In practice, this simply doesn’t work. UML is not a replacement for implementation. When properly used, it can supplement implementation, but UML is not an alternate form of code. UML and code have separate roles, and they each do certain things well. Code is unambiguous (sometimes wrong, but always precise) and always up to date. A UML diagram is neither of these.
The up-to-date issue is something I think a lot of teams run into. Assuming that you’ve done a big up front UML design and are now implementing it, what do you do when your implementation must deviate from the model? Obviously this can happen for a number of reasons: perhaps the model neglected to take something into account, or the implementation revealed additional aspects that needed modeling, or the design had to change due to external needs. In any case, it’s rare for the UML model to stay current with the implementation. On teams that keep the UML up to date, I imagine they invest many man-hours in updating the UML model.
A certain class of UML tools called round-trip UML tools are supposed to help here. I don’t have much personal experience with these kinds of tools so I’m not going to say much about them. The idea behind them is that a UML diagram and implementation are just both different “views” of the same design, and the tool allows modification of one view of the design to change the other view. I’ve certainly heard lots of second-hand evidence that these tools simply don’t work as advertised.
Other Problems with UML
In his book Domain Driven Design, Eric Evans makes a point about the inadequacy of UML to capture the big picture. UML is very good at capturing a representation of objects. This representation can be very precise, showing you exactly what objects are like and what object relationships are like. But UML is not good at capturing the meaning of a design – the design’s intention, and what the objects are meant to do.
Think about giving a very precise, detailed description of a foreign object to a child who had never seen the object before. For instance, imagine describing a radial arm saw in a woodshop to a 4 year old. The description could be full of detail and precision, and would convey an accurate representation of the radial arm saw. It could include the relationship between the saw blade and the saw body, the direction and speed at which the saw blade spins, and the rotational ability of the saw arm. But even with such an accurate representation of the saw, the description probably wouldn't be all that relevant.
UML diagrams can answer what questions, and sometimes can answer how questions. But often, the more important questions are why questions. A UML diagram can’t tell you why a particular class is modeled the way it is, or what tradeoffs were considered in order to arrive a design.
UML is not even always good at representation. One problem is that once you start getting beyond simple relationships, class diagrams can become exceedingly complex. There are lots of UML class diagram symbols that I don’t know, don’t want to, and have never needed to use.

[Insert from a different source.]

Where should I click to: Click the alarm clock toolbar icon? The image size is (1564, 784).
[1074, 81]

There are also a lot of representational concepts that UML just kind of punts on. You can tell what these concepts are by looking for << this kind of text >> in a UML class diagram. In a complicated class diagram you’ll see these all over the place, and it’s really just a regression to a textual description of a concept inside a diagram.
Something I’ve noticed that tells a lot about the misapplication of UML is that large UML diagrams almost always require some text to accompany them to explain things. If UML really captured large designs well, the diagram would stand alone and wouldn’t require a supplement in order for it to have meaning. Of course, any diagram or model always has context, and the context needs to be explained, but what I’m referring to goes beyond context and into interpretation.
A UML Tool I Like
Even though I’ve had a lot to say about the misapplication of UML, I don’t want to throw the baby out with the bathwater. Just because UML is often misused isn’t a reason for avoiding it completely. Design patterns are misused more often than UML, but it would be foolish to refuse to ever use a design pattern because of widespread misapplication.

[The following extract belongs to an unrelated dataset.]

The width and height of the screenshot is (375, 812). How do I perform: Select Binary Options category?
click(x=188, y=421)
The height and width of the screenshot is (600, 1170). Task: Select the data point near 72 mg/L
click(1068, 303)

The UML tool that I use most often is Violet. It’s nice because it’s so simple that it requires no training or reading of manuals. It’s also cross platform, so I can share Violet diagrams with my coworkers on other platforms. It allows me to quickly get the job done and the tool stays out of the way.

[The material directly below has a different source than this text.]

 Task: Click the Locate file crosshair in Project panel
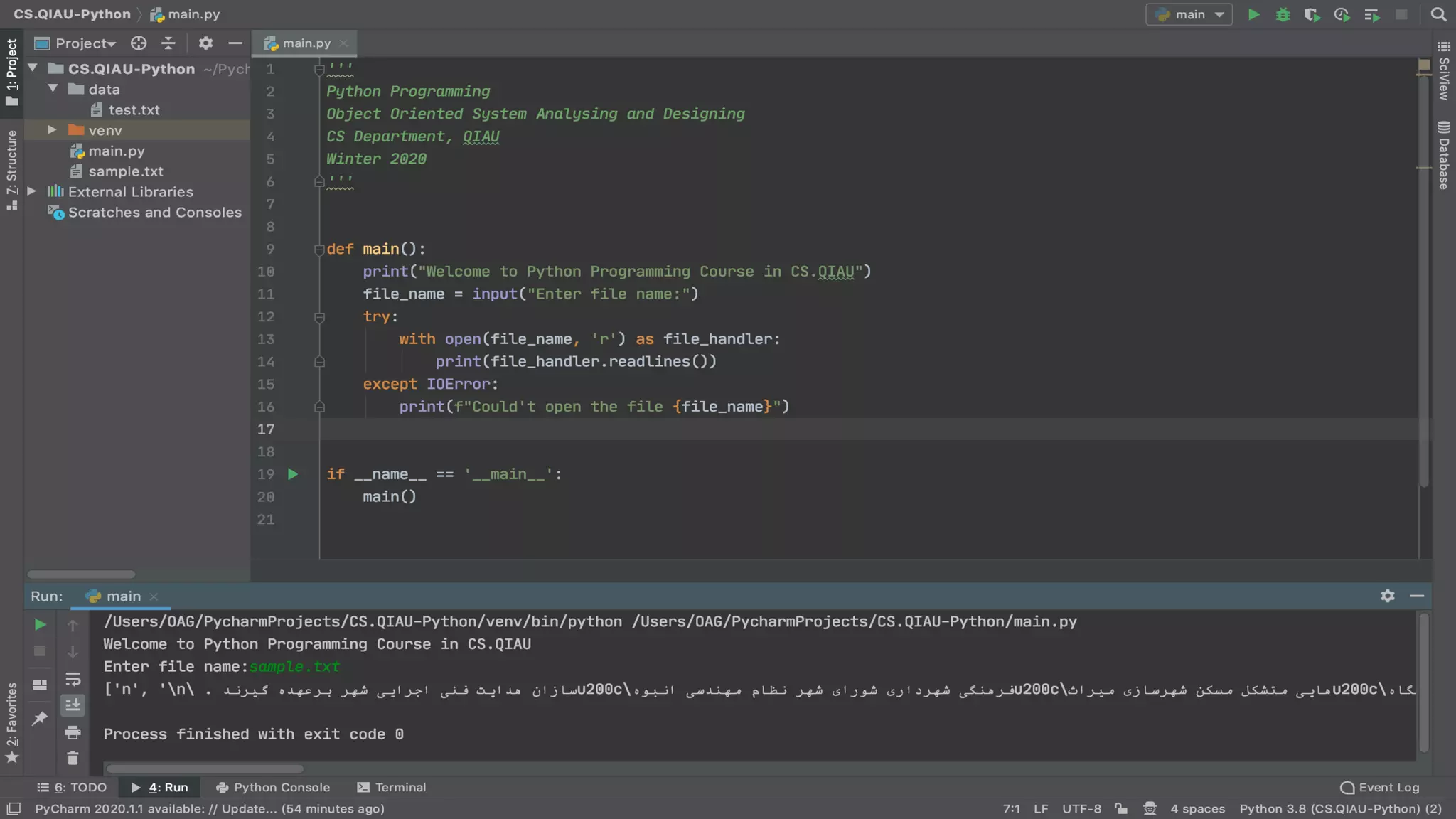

A tool like Violet is not going to scale to doing large diagrams, and it doesn’t have any sort of reverse engineering, code generation, or round-trip tooling built in. But for simple diagramming, the kind that UML is really useful for, it’s hard to beat.
Introduction
The publish / subscribe pattern, also known as the observer pattern, is one of the most widely used of the originally cataloged design patterns. It’s a pattern that decouples an object that generates events (the subject) from objects interested in reacting to those events (observers or listeners).
The observer pattern is used more often in client-side GUI applications that other types of programs, but it is a generally applicable pattern. The reason it’s used more in GUI apps is that these kinds of programs tend to be externally event driven, so modeling the internals of the application with an event-driven approach feels very natural and intuitive. Another common use of this pattern is to decouple different logical layers of a program from each other, in order to support different functionality or even different applications that reuse a common base layer.
Even though the observer pattern is widely known and used, there are lots of innovative variations on the pattern that don’t appear as often. I’m going to catalog a few of these variations, but the following list is by no means comprehensive. There are lots of permutations of publish / subscribe out there.
All the variations I’m about to describe have one thing in common: they encapsulate the logic needed to store a collection of listeners and send events to them, so the code that does this doesn’t need to be duplicated throughout an application. I call this code a multicaster. So when you see the term multicaster used in the discussion below, it’s equivalent to “the code that manages a collection of listeners and fires events to them”. I call it a multicaster because the subject (event generator) uses the multicaster to push an event out to a collection of listeners for that event.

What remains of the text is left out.